Plasma levels of LAC and free carnitine were measured using UPLC-MS/MS. Women with CI, including aMCI, AD or LBD, showed significantly lower levels of free carnitine than cHC women, while no such differences were observed in men.
This sex-specific relationship held after adjusting for age, education, and other clinical variables. Furthermore, free carnitine levels in women with CI correlated strongly with the severity of cognitive dysfunction, as assessed by the Mini-Mental State Examination (MMSE) and the Wechsler Memory Scale (WMS-IV). No such association was found in men.
A stepwise decrease in free carnitine levels was observed in women in cHC, aMCI and AD or LBD, with the lowest levels in women with the most severe cognitive impairment.
In contrast, LAC levels showed a sex-independent decrease in AD compared to cHC, with intermediate levels in aMCI. These findings were consistent after controlling for body mass index, depressive symptoms, and age.
In the UCI ADRC replication cohort, the findings of gender-specific free carnitine deficiencies were validated. Women with CI showed a significant inverse association between free carnitine levels and severity of cognitive impairment as measured by the Clinical Dementia Rating sum-of-boxes (CDR-SB). This relationship persisted after adjusting for demographic and clinical factors, including the use of hormone therapy.
Computational analyzes showed that plasma levels of free carnitine and LAC were as accurate as CSF markers (Aβ42 and t-Tau) in distinguishing disease status.

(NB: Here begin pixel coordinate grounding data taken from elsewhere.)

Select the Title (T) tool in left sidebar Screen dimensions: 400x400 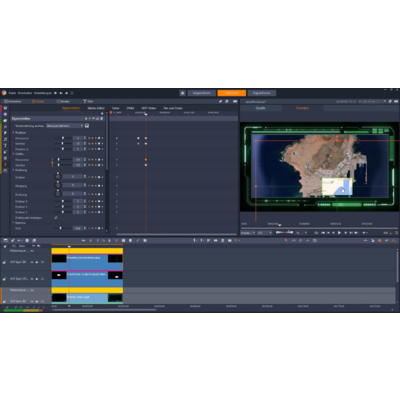(x=5, y=146)
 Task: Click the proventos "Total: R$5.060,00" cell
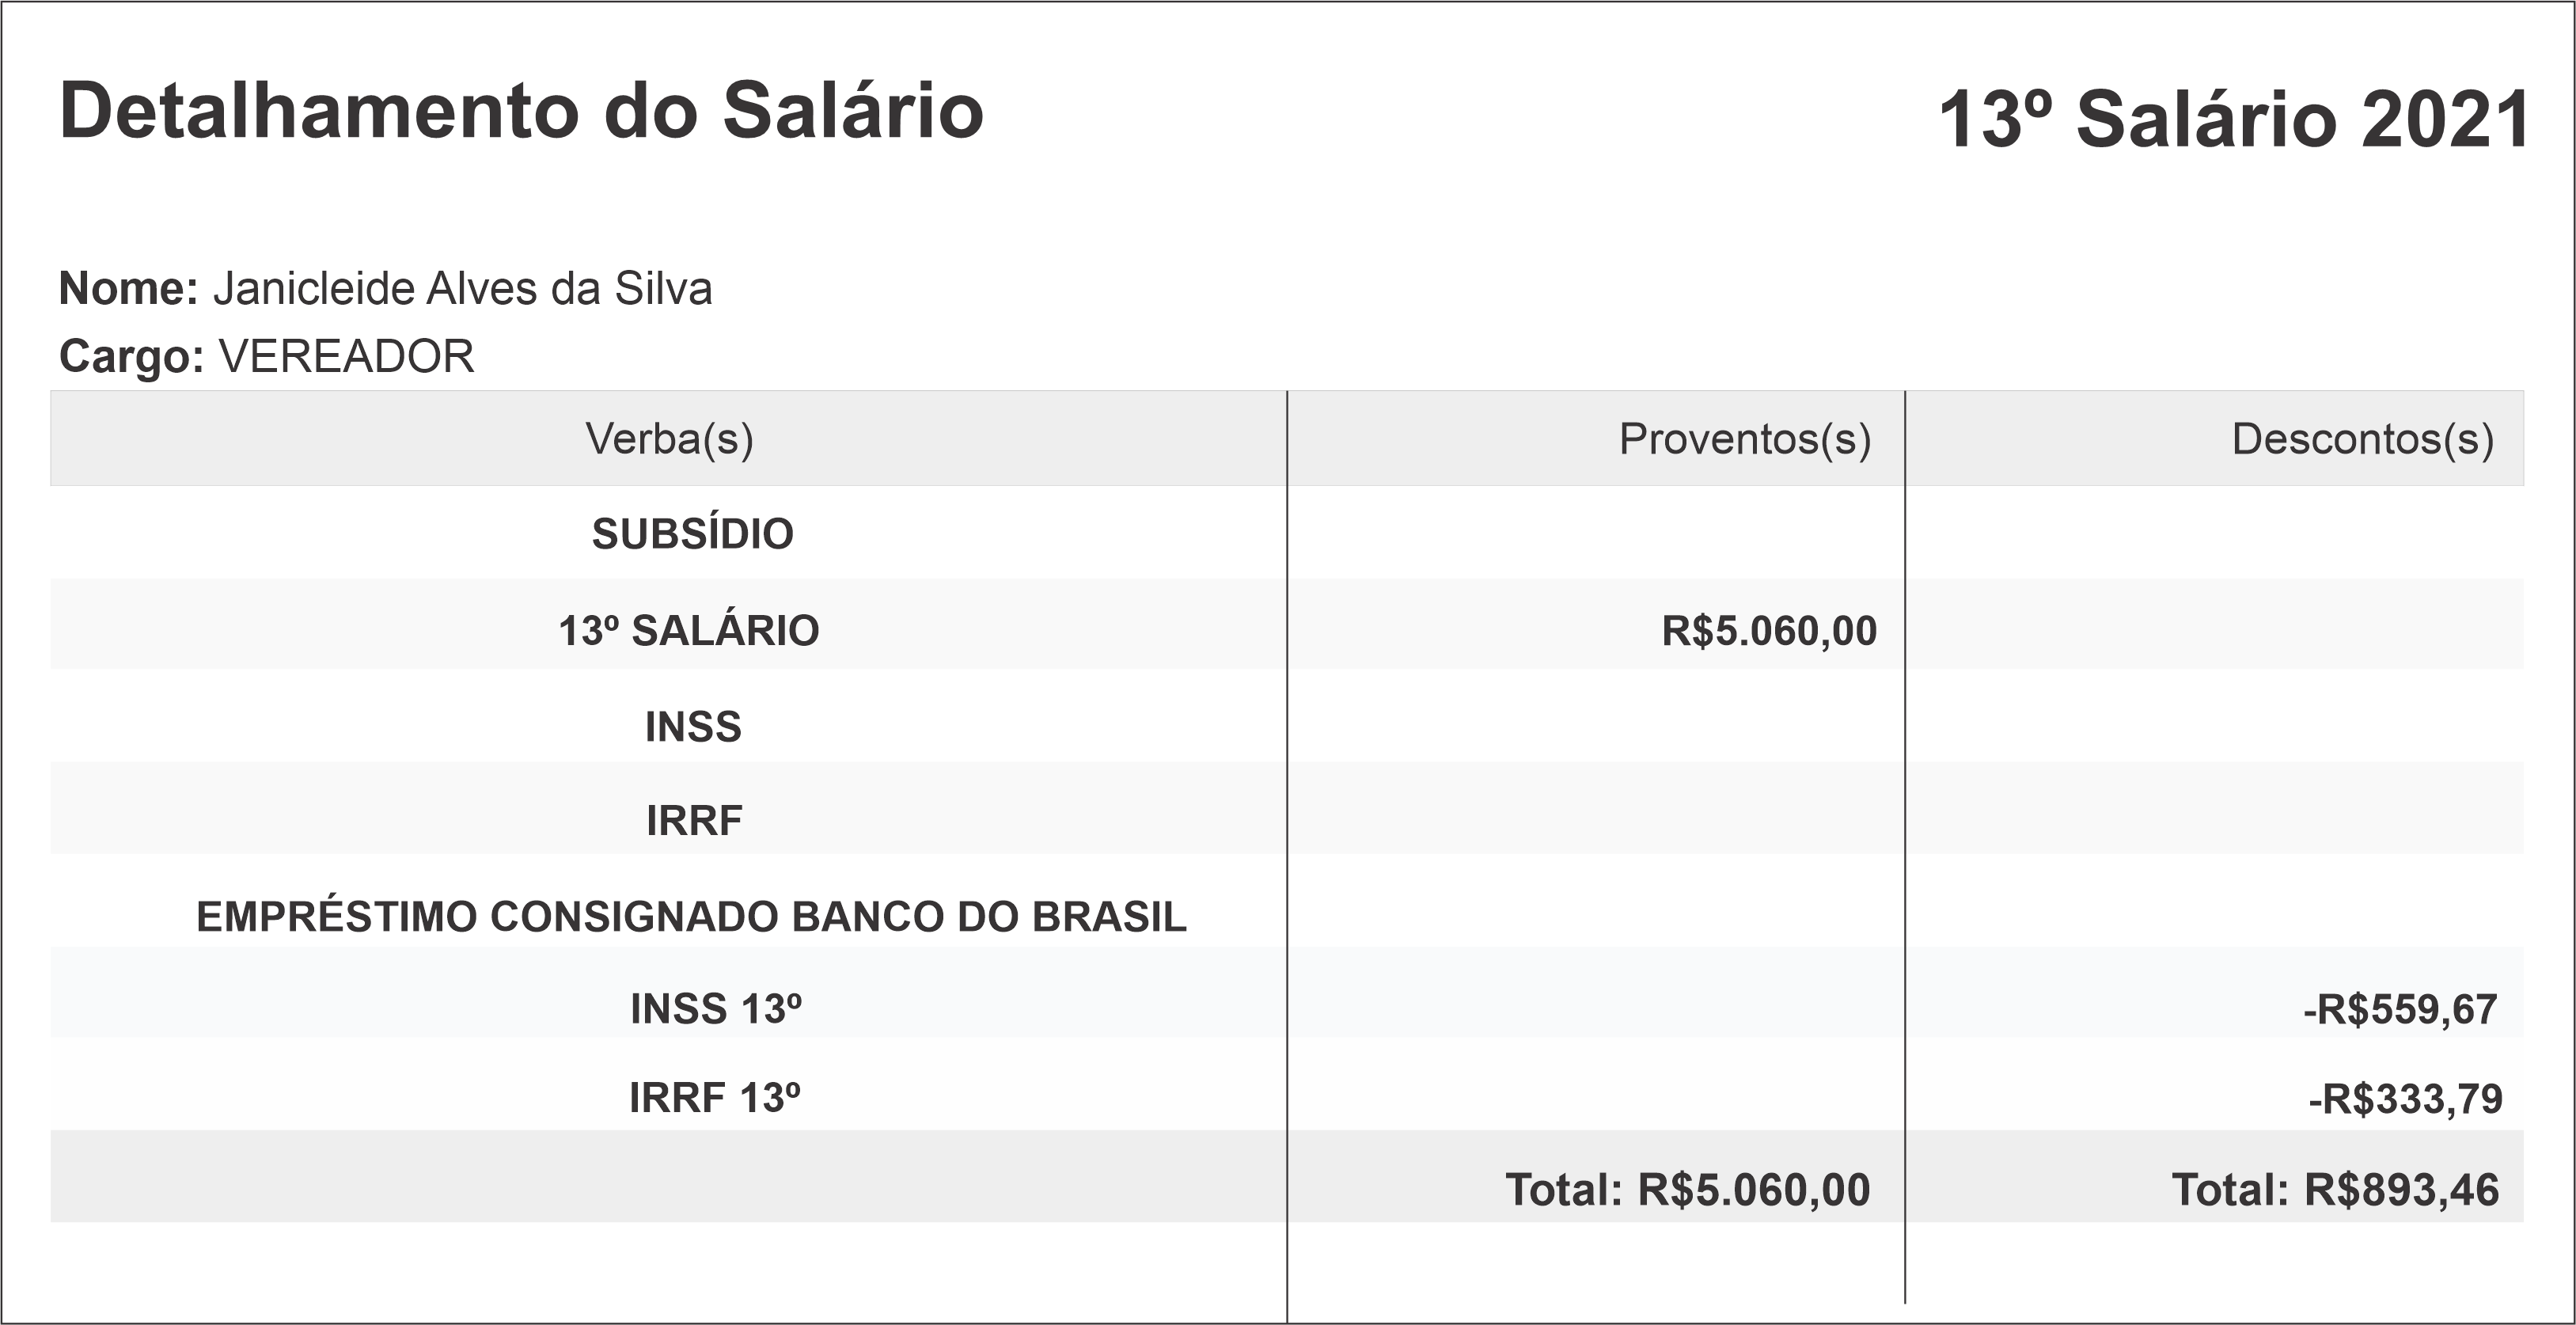point(1687,1190)
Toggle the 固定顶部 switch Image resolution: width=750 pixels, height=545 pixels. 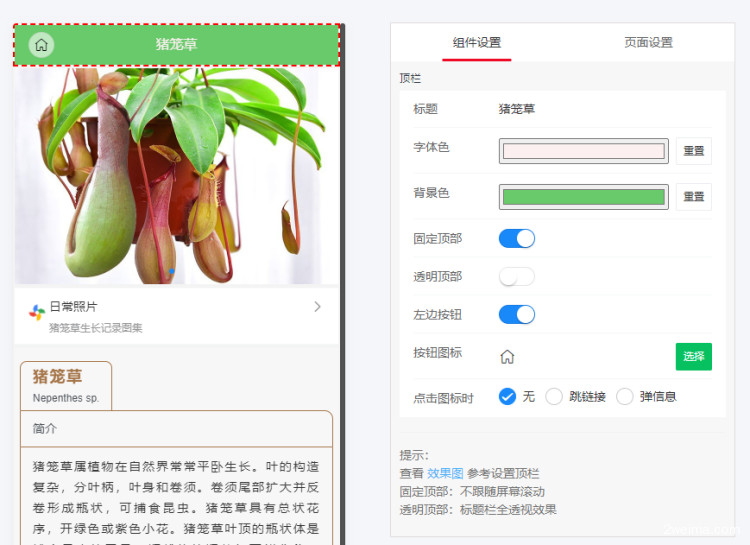pyautogui.click(x=517, y=238)
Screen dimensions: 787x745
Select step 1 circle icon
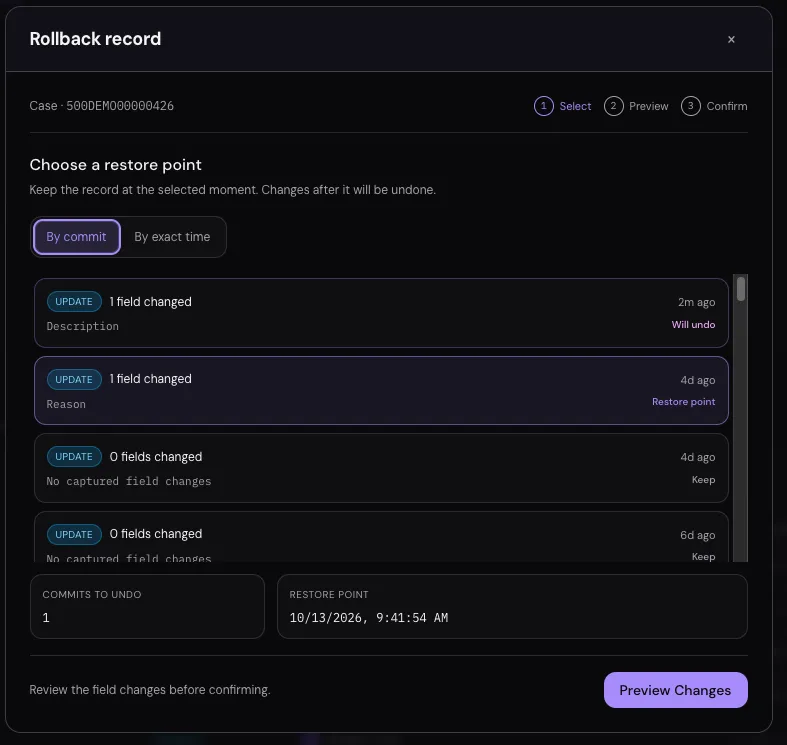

A combined model integrating plasma and CSF markers provided superior diagnostic accuracy for differentiating cHC, aMCI, AD, and LBD. These results highlight the potential of plasma mitochondrial markers as non-invasive tools for identifying cognitive impairment and support further investigation into sex-specific mechanisms underlying AD.
Conclusions
In summary, this study reveals a sex-specific decrease in free carnitine levels in women, but not men, with cognitive impairment or early dementia, which correlates with severity of cognitive dysfunction, higher Aβ accumulation, and increased tau levels.
Plasma-free carnitine and LAC were equally accurate as CSF biomarkers for disease classification. Women showed a stepwise decrease in free carnitine levels in healthy controls, aMCI and AD/LBD, indicating increased mitochondrial dysfunction.